U.S. Pat. No. 4,845,193 discloses a process for producing a low particle polycarbonate comprising supplying a wet polycarbonate powder having a water content of from 0.5 to 10 percent by weight and an organic solvent content of from 0.01 to 5 percent by weight to a vented extruder. The reference discloses a conventional screw design and product output rates fall well below those achieved using the method of the present invention.
Japanese Patent, JP09193230, discloses a process of injecting water into molten polycarbonate in the kneading portion of an extruder as a means of removing volatile components of the polycarbonate. In this case, however, the polymer is already molten at the point at which the water is introduced and steam is not forced back along the screws to the feed throat. The process is inapplicable in cases where the polymeric material to be extruded is a powder containing a substantial amount of water such as wet polycarbonate powder containing methylene chloride.

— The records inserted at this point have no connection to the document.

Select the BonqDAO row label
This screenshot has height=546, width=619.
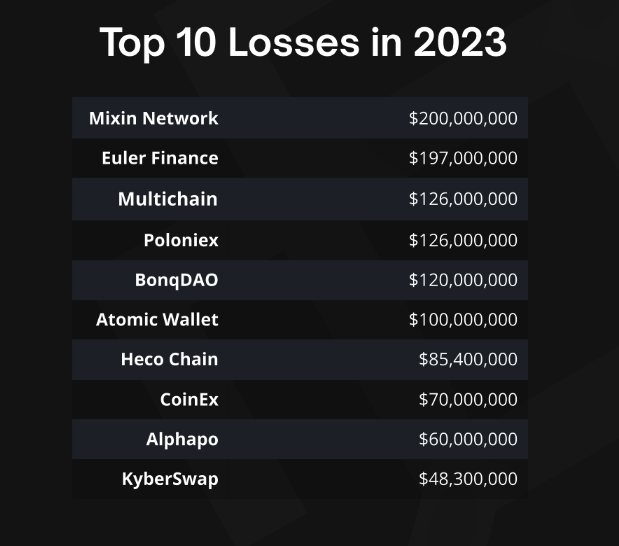(x=176, y=279)
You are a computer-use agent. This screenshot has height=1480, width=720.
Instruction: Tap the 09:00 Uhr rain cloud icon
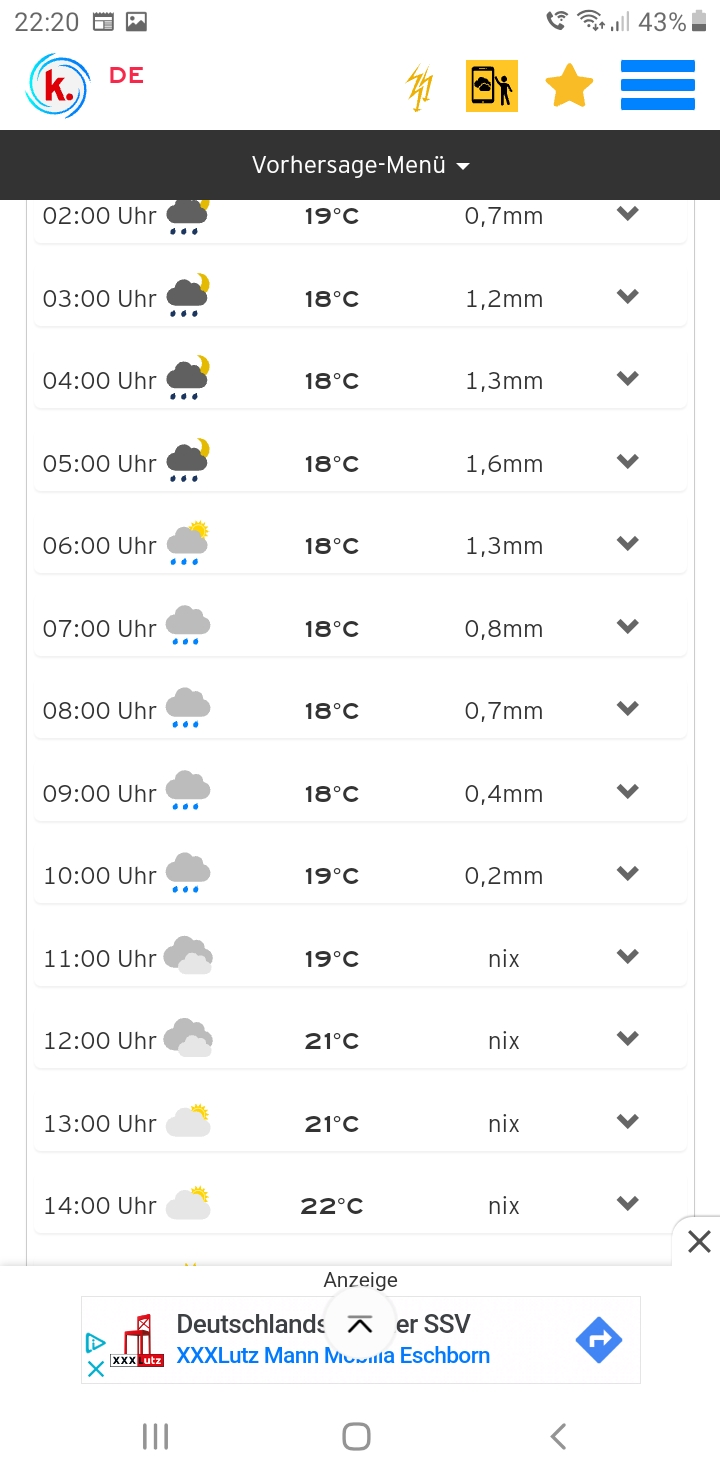tap(188, 791)
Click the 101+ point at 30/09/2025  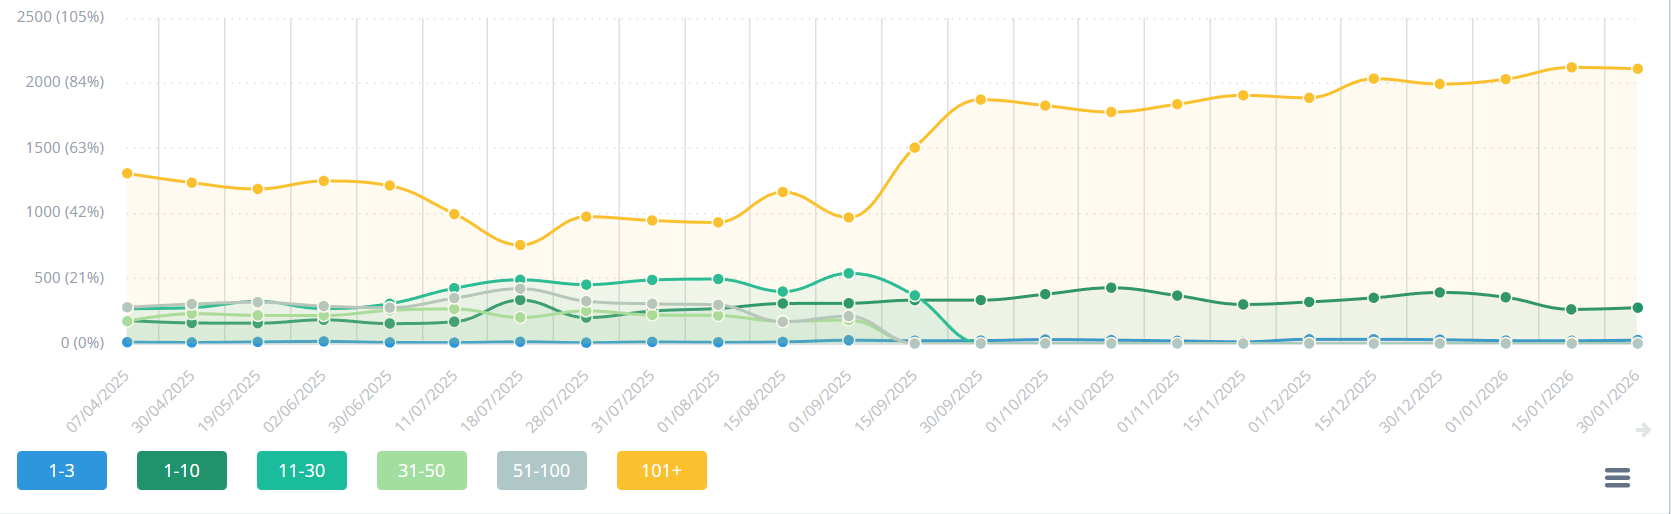(x=981, y=100)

The present invention provides a method for removing volatile components from a solid polymeric material, said method comprising:
Step (A) introducing a solid polymeric material comprising water, into an extruder said extruder comprising;
(i) a primary kneading and melting section, said primary kneading and melting section consisting essentially of forward flighted kneading elements and optionally, forward flighted conveying elements;
(ii) a first vacuum vent located downstream of said primary kneading and melting section;
(iii) a secondary melt kneading section located downstream of the first vacuum vent; and
(iv) a second vacuum vent located downstream of said secondary melt kneading section;
Step (B) heating and shearing said polymeric material in said primary kneading and melting section to form a polymer melt comprising water;
Step (C) removing a portion of the water from the polymer melt through said first vacuum vent to form a partially devolatilized polymer melt;
Step (D) subjecting the partially devolatilized polymer melt to additional melt kneading in a secondary melt kneading section; and
Step (E) removing an additional amount of water from the partially devolatilized polymer melt at said second vacuum vent.
The present invention further relates to a method for performing a second operation involving the polymeric material, such as blending, compounding or chemical modification, during extruder devolatilization. In one aspect of the present invention, this second operation comprises the introduction of a hydrolysis catalyst into the extruder during the extruder devolatization of wet polycarbonate and effecting a controlled molecular weight reduction of the polycarbonate. In another aspect of the present invention a polymer blend is prepared during the extruder devolatilization.